■ **Exercise objective**: Could you arrange the records, from the line containing "Identify the location of the" through the line containing "What do you see at coordinates (723, 253)", as a Markdown table with the columns Row and Line, numbering each row and omitting blank lines?

■ **Data supplied**:
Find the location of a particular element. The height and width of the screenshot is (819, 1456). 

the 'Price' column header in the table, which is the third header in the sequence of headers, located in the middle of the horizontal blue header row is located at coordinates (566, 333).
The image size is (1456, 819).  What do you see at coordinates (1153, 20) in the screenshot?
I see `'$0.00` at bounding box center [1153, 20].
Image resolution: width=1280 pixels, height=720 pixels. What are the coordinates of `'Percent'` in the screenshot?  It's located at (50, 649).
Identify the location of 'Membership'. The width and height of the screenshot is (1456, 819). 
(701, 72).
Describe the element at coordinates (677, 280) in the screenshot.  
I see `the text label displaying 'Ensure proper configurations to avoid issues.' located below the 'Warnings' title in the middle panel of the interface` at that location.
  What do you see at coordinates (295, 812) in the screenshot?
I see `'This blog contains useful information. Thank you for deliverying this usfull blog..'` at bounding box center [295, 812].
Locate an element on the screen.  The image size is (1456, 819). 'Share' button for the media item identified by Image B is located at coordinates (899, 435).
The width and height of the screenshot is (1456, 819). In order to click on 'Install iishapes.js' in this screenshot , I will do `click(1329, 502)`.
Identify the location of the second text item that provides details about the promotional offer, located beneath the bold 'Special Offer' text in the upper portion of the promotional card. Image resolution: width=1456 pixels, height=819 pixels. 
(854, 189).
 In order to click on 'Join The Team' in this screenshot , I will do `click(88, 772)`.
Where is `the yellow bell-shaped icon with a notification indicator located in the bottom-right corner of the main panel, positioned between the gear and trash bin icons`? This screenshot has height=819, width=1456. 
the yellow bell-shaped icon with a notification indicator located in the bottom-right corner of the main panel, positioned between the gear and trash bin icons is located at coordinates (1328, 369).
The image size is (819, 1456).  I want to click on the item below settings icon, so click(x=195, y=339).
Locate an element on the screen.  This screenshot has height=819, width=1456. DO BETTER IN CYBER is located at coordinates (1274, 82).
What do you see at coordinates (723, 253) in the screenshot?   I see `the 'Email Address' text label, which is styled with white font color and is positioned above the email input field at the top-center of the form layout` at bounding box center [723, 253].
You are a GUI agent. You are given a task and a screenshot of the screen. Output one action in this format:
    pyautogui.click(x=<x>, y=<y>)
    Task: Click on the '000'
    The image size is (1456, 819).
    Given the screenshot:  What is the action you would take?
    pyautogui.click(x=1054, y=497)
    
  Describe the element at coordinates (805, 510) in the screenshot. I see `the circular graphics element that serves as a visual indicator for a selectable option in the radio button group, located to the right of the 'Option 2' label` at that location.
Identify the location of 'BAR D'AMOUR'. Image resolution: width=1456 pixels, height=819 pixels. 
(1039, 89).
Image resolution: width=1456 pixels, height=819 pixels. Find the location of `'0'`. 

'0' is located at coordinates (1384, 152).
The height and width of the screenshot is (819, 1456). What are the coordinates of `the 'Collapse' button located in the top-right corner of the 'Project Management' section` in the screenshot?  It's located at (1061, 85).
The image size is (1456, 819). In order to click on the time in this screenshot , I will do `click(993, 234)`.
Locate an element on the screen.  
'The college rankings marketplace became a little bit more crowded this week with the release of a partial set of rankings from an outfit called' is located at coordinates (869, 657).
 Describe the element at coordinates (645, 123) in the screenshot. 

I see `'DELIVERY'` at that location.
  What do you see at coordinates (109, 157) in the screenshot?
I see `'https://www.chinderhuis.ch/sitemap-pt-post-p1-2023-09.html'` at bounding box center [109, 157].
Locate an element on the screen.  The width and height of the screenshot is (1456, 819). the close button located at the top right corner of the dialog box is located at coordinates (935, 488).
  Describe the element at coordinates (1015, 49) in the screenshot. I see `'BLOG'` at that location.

■ **Response**:
| Row | Line |
|---|---|
| 1 | Identify the location of the second text item that provides details about the promotional offer, located beneath the bold 'Special Offer' text in the upper portion of the promotional card. Image resolution: width=1456 pixels, height=819 pixels.  |
| 2 | (854, 189). |
| 3 |  In order to click on 'Join The Team' in this screenshot , I will do `click(88, 772)`. |
| 4 | Where is `the yellow bell-shaped icon with a notification indicator located in the bottom-right corner of the main panel, positioned between the gear and trash bin icons`? This screenshot has height=819, width=1456.  |
| 5 | the yellow bell-shaped icon with a notification indicator located in the bottom-right corner of the main panel, positioned between the gear and trash bin icons is located at coordinates (1328, 369). |
| 6 | The image size is (819, 1456).  I want to click on the item below settings icon, so click(x=195, y=339). |
| 7 | Locate an element on the screen.  This screenshot has height=819, width=1456. DO BETTER IN CYBER is located at coordinates (1274, 82). |
| 8 | What do you see at coordinates (723, 253) in the screenshot?   I see `the 'Email Address' text label, which is styled with white font color and is positioned above the email input field at the top-center of the form layout` at bounding box center [723, 253]. |